[Intrinsics] define funnel shift IR intrinsics + DAG builder support

Authored by spatel on Jul 12 2018, 8:27 AM.



As discussed here:

We want to add rotate intrinsics because the IR expansion of that pattern is 4+ instructions, and we can lose pieces of the pattern before it gets to the backend. Generalizing the operation by allowing 2 different input values (plus the 3rd shift/rotate amount) gives us a "funnel shift" operation which may also be a single hardware instruction.

Initially, I thought we needed to define new DAG nodes for these ops, and I spent time working on that (much larger patch), but then I concluded that we don't need that. At least as a first step, we have all of the backend support necessary to match these ops...because it was required. And shepherding these through the IR optimizer is the primary concern, so the IR intrinsics are likely all that we'll ever need.

There was also a question about converting the intrinsics to the existing ROTL/ROTR DAG nodes (along with improving the oversized shift documentation). Again, I don't think that's strictly necessary (as the test results here prove). That can be an efficiency improvement as a small follow-up patch.

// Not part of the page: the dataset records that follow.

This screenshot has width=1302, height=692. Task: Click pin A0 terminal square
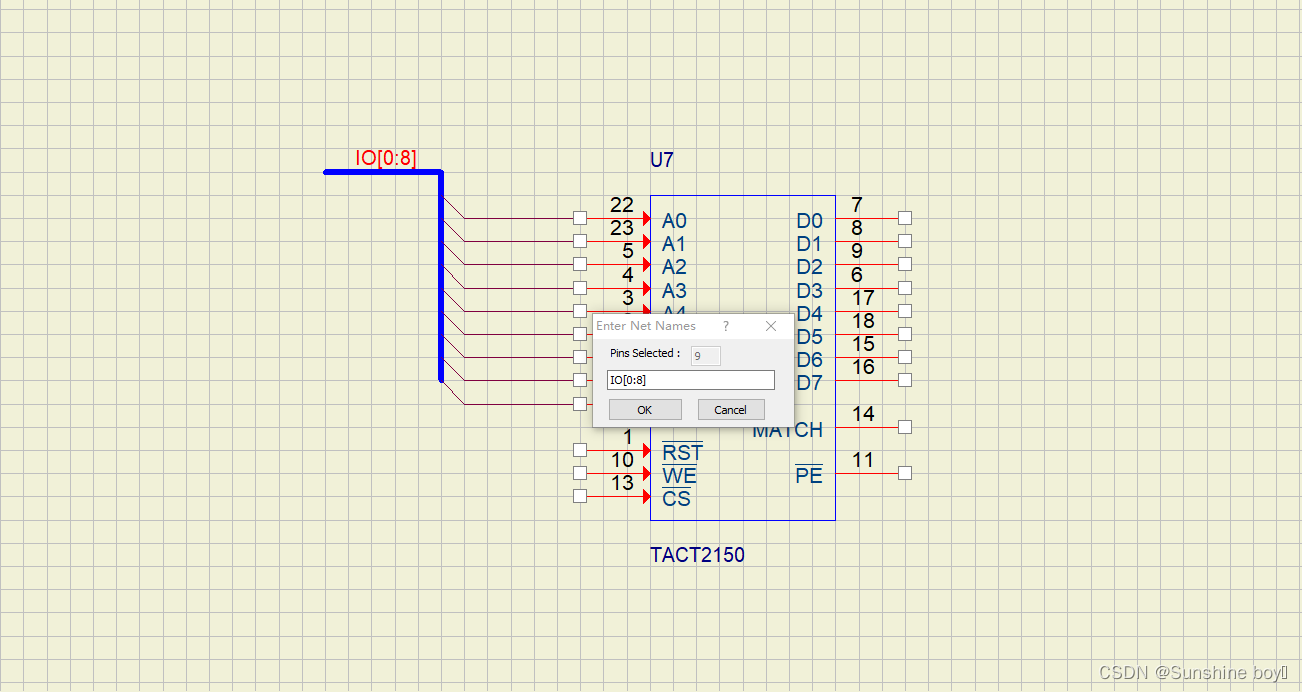(x=580, y=217)
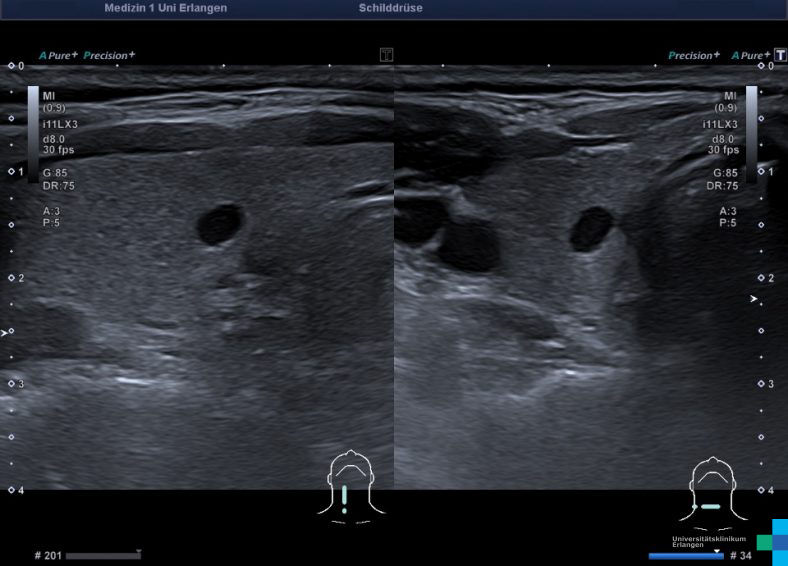Image resolution: width=788 pixels, height=566 pixels.
Task: Select the right neck body marker pictogram
Action: tap(710, 490)
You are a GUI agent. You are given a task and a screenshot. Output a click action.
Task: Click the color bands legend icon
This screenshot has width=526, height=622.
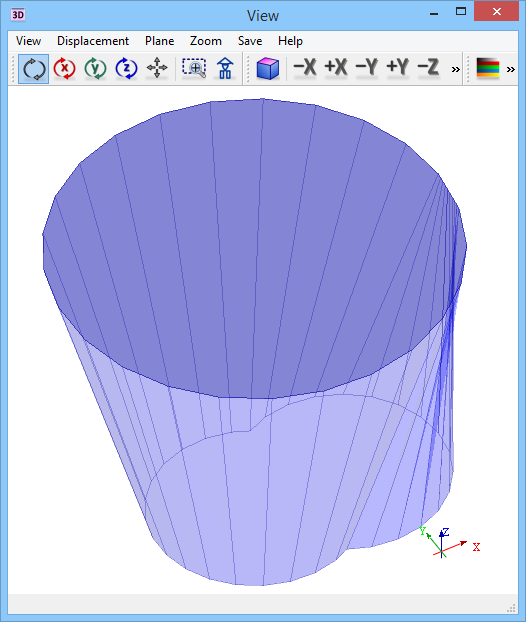point(488,69)
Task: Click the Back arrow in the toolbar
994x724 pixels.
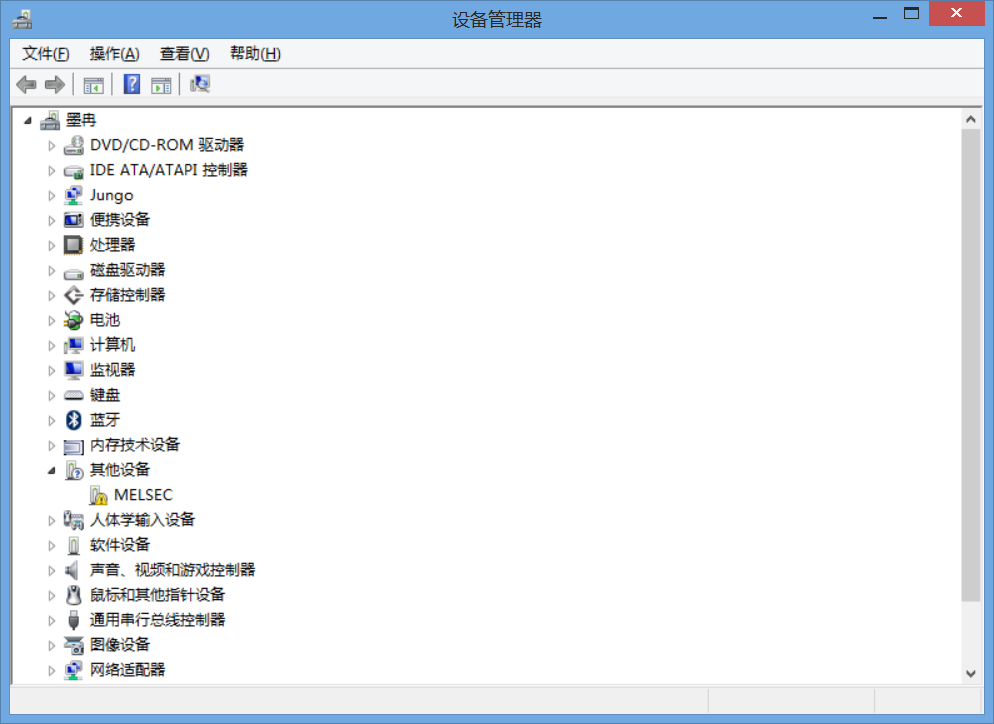Action: pyautogui.click(x=27, y=85)
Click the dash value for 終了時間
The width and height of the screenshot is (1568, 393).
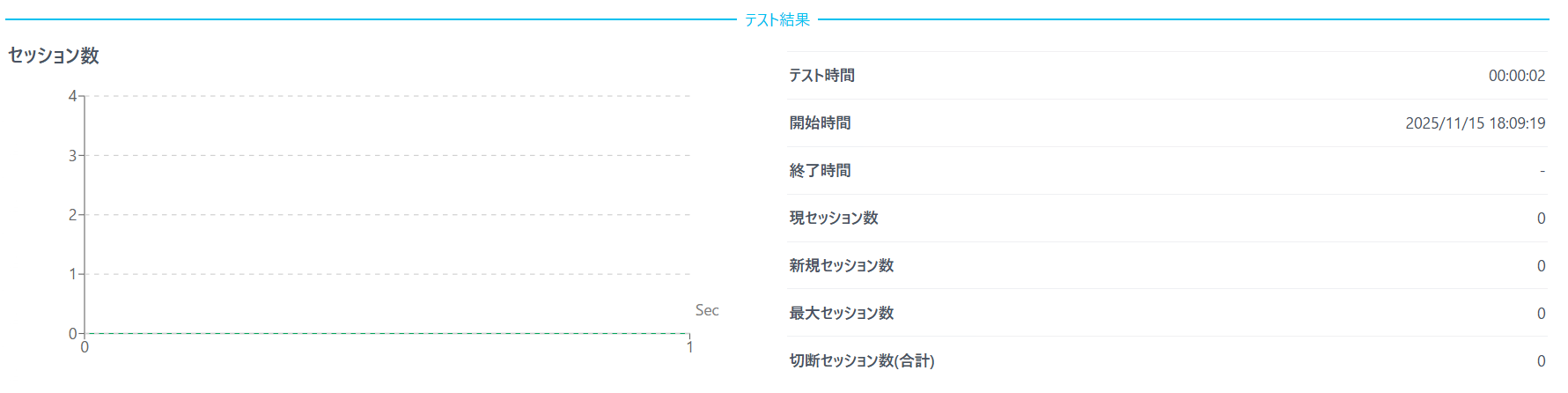coord(1542,171)
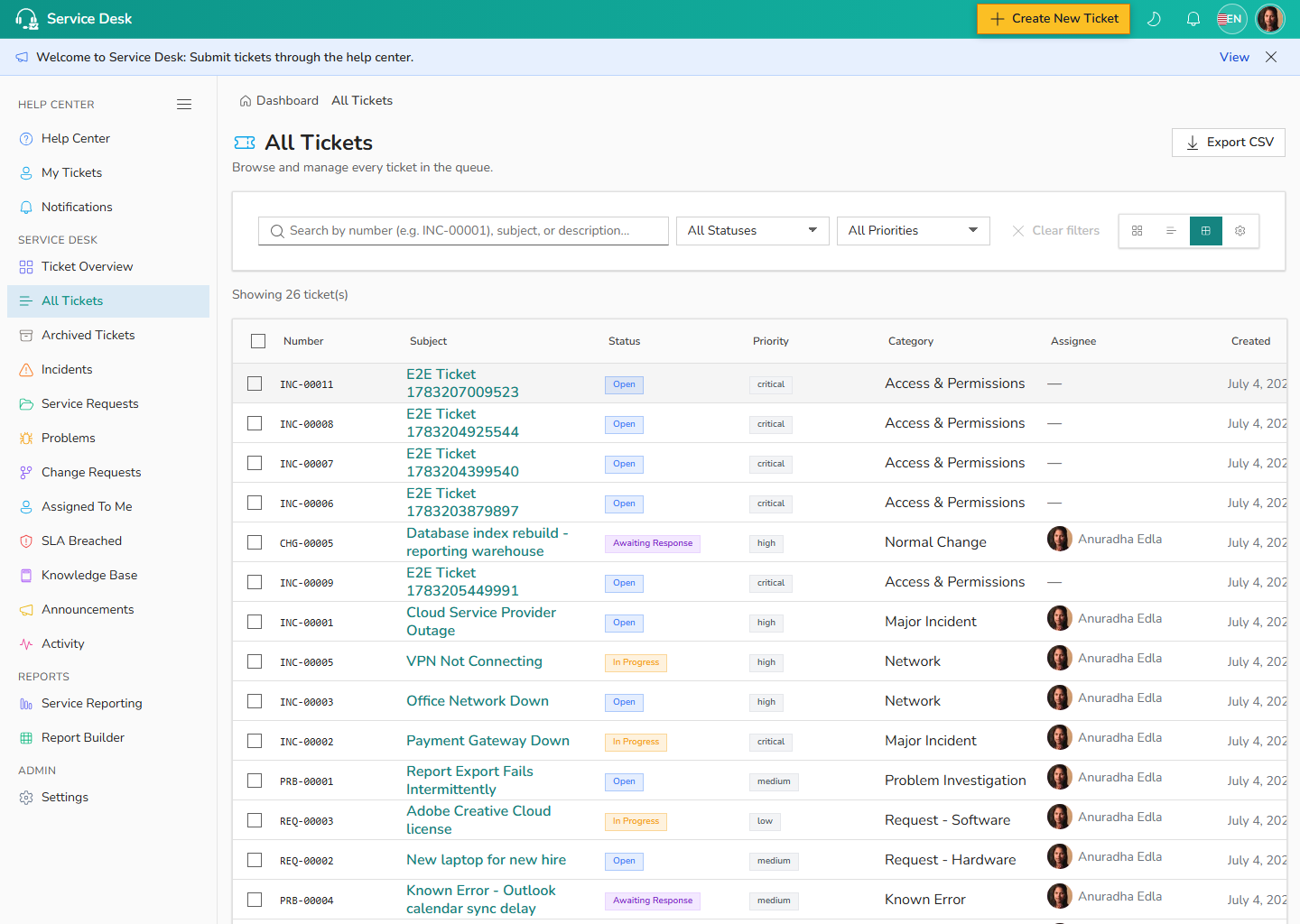Switch to compact list view icon
1300x924 pixels.
(1171, 231)
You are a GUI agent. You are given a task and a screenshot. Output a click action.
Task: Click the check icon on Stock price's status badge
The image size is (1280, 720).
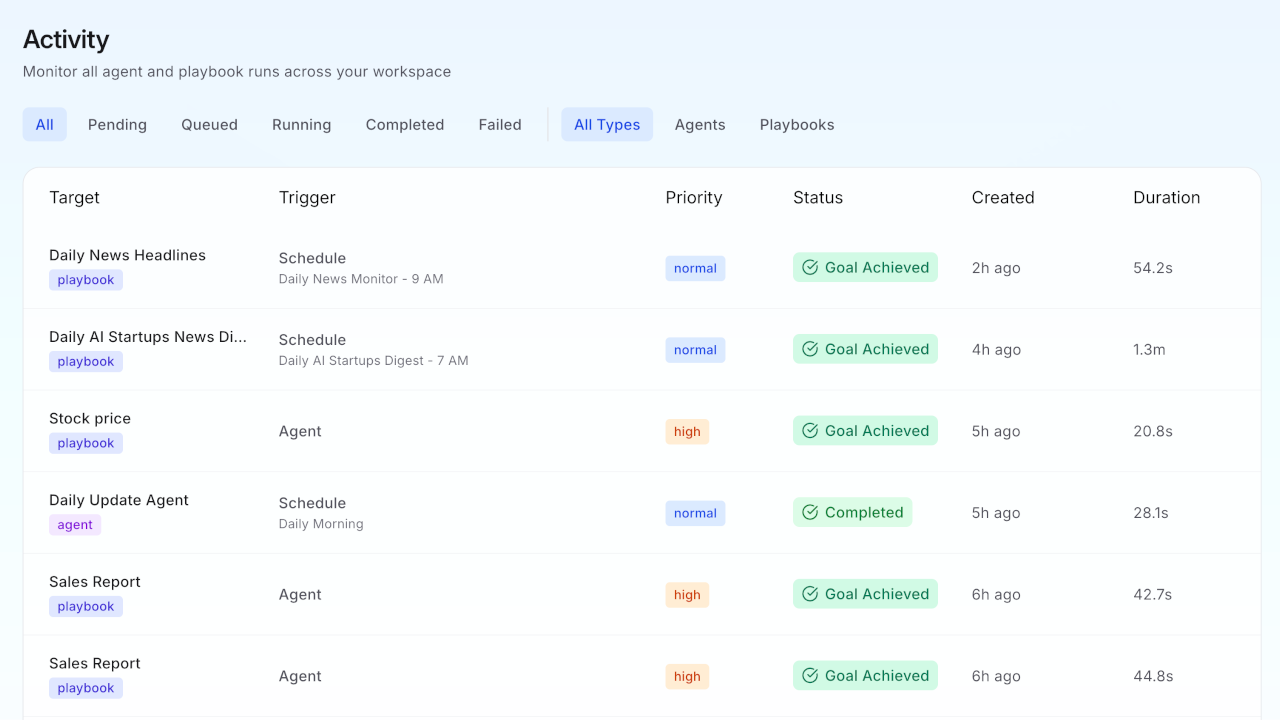pyautogui.click(x=810, y=430)
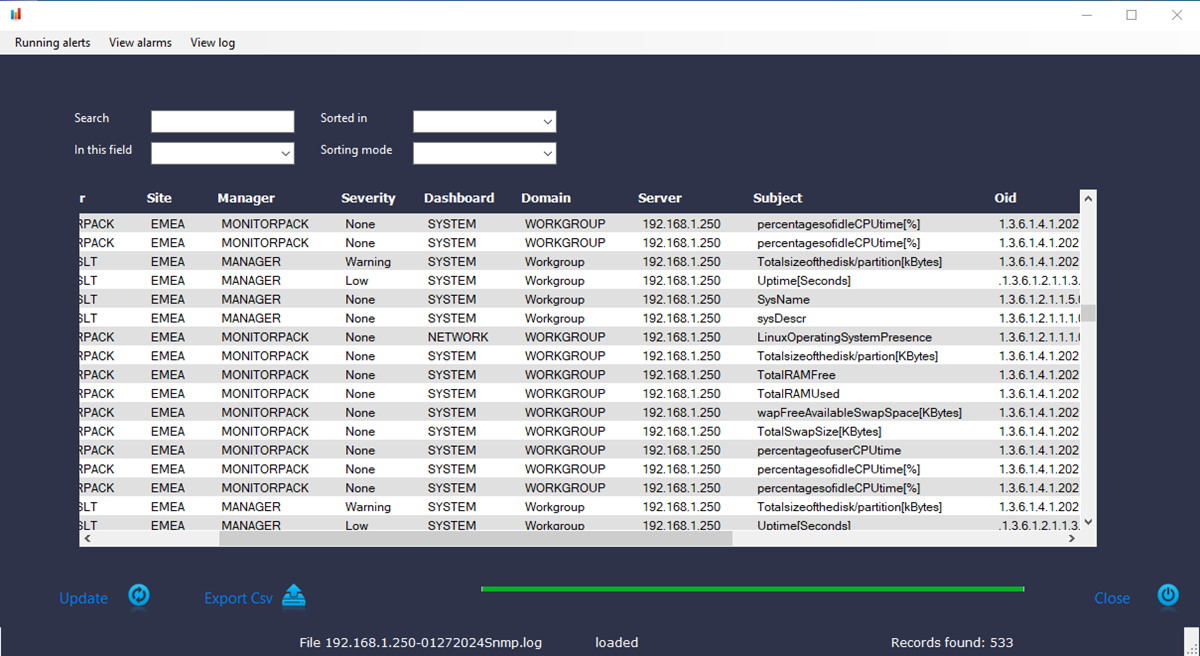Viewport: 1200px width, 656px height.
Task: Click in the Search input field
Action: (x=222, y=122)
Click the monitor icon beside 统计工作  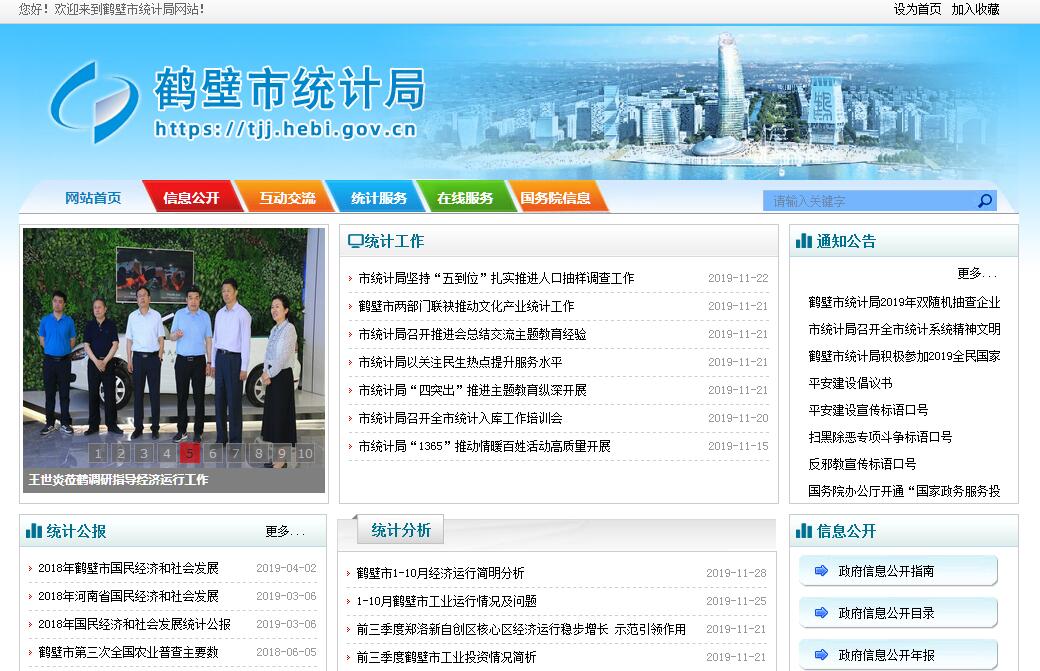(354, 241)
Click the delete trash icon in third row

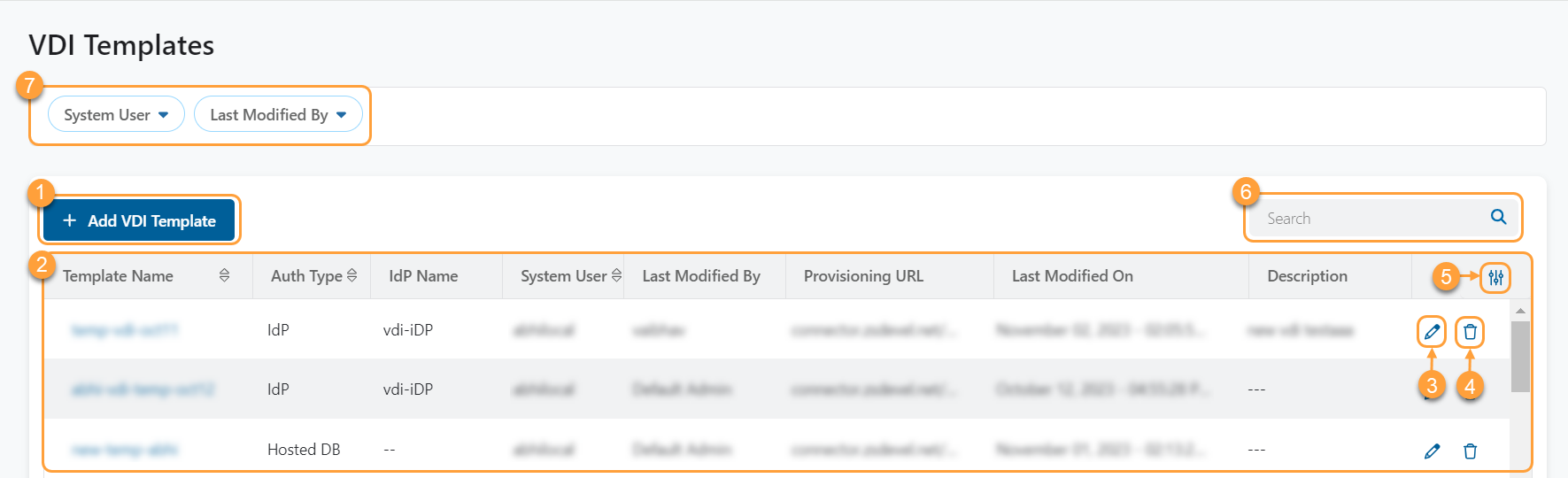pyautogui.click(x=1470, y=451)

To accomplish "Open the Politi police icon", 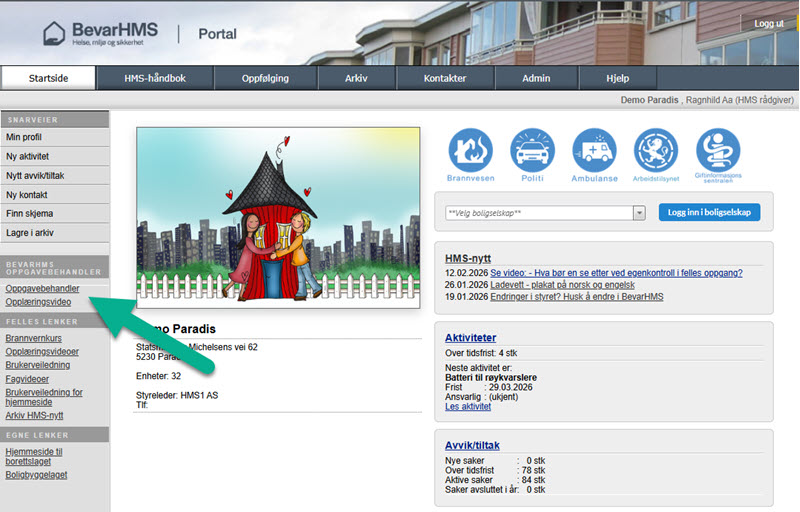I will 532,152.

So all we're left with is documentation, definition of the IR intrinsics, and DAG builder support. I've included tests for AArch64, PowerPC, and x86 because those are the targets I'm most familiar with.

Diff Detail

spatel created this revision.Jul 12 2018, 8:27 AM
lebedev.ri added inline comments.Jul 12 2018, 9:09 AM
11917 ↗(On Diff #155179)

Missing newline.
Might be a good idea to check that these docs build

RKSimon added inline comments.Jul 12 2018, 9:48 AM
11915 ↗(On Diff #155179)

Is the shift amount going to be treated as a modulo value?

spatel added inline comments.Jul 12 2018, 9:57 AM
11915 ↗(On Diff #155179)

Yes - at least that's what I think we want. It's the last line under 'Semantics' because this Overview/Arguments/Semantics organization is what was copy/pasted from the existing intrinsic docs.

Let me move/repeat that bit, so we state that from the beginning.

And I'll make a docs build target as suggested to avoid formatting bugs.

spatel updated this revision to Diff 155251.Jul 12 2018, 12:22 PM

Patch updated:

  1. Moved unsigned modulo description of the shift amount to the 'Overview' which makes 'Semantics' unnecessary, so those paragraphs are gone.
  2. Fixed formatting bug.
davezarzycki resigned from this revision.Jul 12 2018, 12:27 PM
fabiang added inline comments.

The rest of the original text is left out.